Find where "This screenshot has width=1517, height=784." appears in the records below, then return that line and every later line exactly, stopping only at the last line.

··· Materials provided

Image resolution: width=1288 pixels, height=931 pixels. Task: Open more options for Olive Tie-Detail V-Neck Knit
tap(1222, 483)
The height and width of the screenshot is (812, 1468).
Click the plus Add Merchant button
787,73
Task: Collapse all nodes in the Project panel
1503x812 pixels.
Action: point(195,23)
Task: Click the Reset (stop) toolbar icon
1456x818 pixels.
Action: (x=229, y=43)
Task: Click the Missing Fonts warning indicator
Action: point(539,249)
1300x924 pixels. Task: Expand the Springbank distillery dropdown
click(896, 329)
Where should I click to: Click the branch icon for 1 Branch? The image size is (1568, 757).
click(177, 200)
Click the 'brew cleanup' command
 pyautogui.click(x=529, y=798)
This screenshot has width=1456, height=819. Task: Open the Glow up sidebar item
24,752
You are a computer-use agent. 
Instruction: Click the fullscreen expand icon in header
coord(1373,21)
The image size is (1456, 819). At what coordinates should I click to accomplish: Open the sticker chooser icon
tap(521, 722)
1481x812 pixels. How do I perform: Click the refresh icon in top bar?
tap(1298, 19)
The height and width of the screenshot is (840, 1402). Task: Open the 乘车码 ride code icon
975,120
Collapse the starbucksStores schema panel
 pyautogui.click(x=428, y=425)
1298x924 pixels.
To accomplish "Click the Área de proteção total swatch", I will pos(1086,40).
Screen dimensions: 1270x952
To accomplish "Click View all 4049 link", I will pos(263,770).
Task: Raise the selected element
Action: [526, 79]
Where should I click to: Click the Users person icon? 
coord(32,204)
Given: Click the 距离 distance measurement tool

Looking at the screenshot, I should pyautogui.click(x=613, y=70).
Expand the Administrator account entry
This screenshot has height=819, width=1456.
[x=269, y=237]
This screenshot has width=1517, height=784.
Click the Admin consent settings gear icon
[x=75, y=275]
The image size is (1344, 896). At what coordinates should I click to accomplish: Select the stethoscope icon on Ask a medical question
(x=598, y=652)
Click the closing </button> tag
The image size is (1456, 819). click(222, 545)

······

Worked solution:
This screenshot has width=1517, height=784.
Click the Admin consent settings gear icon
[x=75, y=275]
The image size is (1344, 896). At what coordinates should I click to accomplish: Select the stethoscope icon on Ask a medical question
(x=598, y=652)
Click the closing </button> tag
The image size is (1456, 819). click(222, 545)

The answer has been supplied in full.